WORK REQUEST: Every entry below should be printed again exactly as it reads.

EXERCISE MATERIALS:
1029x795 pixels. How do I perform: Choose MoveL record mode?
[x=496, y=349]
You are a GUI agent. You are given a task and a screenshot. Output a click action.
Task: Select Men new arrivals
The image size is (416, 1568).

TASK ANSWER:
1029x795 pixels. How do I perform: Choose MoveL record mode?
[x=496, y=349]
You are a GUI agent. You are given a task and a screenshot. Output a click action.
Task: Select Men new arrivals
The image size is (416, 1568).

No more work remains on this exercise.